At the end of the trail, after you've seen all one hundred and fifty shrines, a glass case has some photos of the man himself. You see Brother Joe - a rather homely and (by the end of his life, at least) quite hunchbacked little fellow with big hands - dressed in a brown habit or sometimes in some old overalls. Some of the pictures show him wearing a happy grin as he pushes an old-fashioned wheelbarrow along the very trails upon which you are now standing. Looking at these, you start to get a real and very revealing glimpse of a quiet little man who labored the better part of an 83-year life on this Alabama hillside. He seems to have shovelled coal in the Abbey's basement when he wasn't rebuilding Monte Cassino, the Fortress Antonia, or the Circus Maximus. Looking at these pictures - seeing this diminutive monk's whole life on a few old squares of yellowing paper - you may start to wonder if he wasted his life here. After all, while he was shovelling his coal and working (all through the '30s, '40s, and '50s) on his castles and temples here in the dappled shade of "Little Jerusalem", free successful people in New York and Berlin were having affairs, getting divorced, completing stock mergers, and attending cocktail parties. As a matter of fact, I would say that we are faced with a choice here at "Little Jerusalem". I would venture to say that Brother Joe was either one of the stupidest people that ever lived - or one of the wisest. Come to Ave Maria Grotto and decide which.
At the conclusion of your journey through Ave Maria Grotto you will notice a rack of free brochures standing by the exit (a true devotee of Roadside Wonders will take as many of these as he or she can carry away).

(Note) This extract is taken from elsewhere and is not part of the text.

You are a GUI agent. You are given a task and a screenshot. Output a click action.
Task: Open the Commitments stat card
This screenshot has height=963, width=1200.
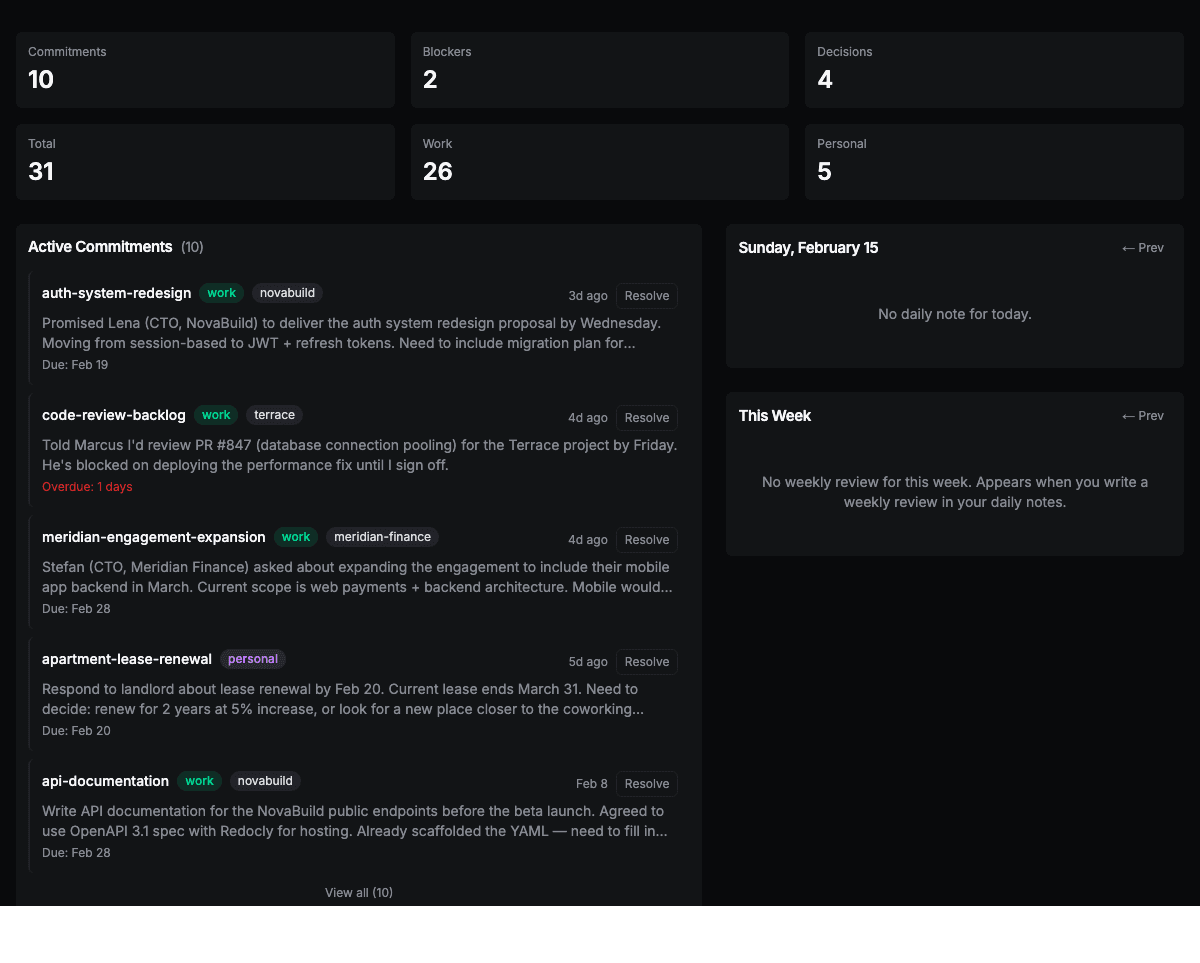[x=205, y=70]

Your eyes scan the multi-colored tiers. RUBY FALLS. TWEETSIE RAILROAD. FIELDS OF THE WOOD. GRANDFATHER MOUNTAIN. CHRISTUS GARDENS. STORYBOOK LAND. And then you realize the truth. There are other places like Ave Maria Grotto. Lots of them, all over the place. Each of them with their own "Brother Josephs", their own particular way of confronting you with startling 1940s Mom & Pop innocence. And confronting really is the right word; each of these places is waiting to grab you by the shoulders and shake you until your teeth rattle - until you confess that yes, Horatio, there are more things in Roadside America than were dreamt of in my philosophy.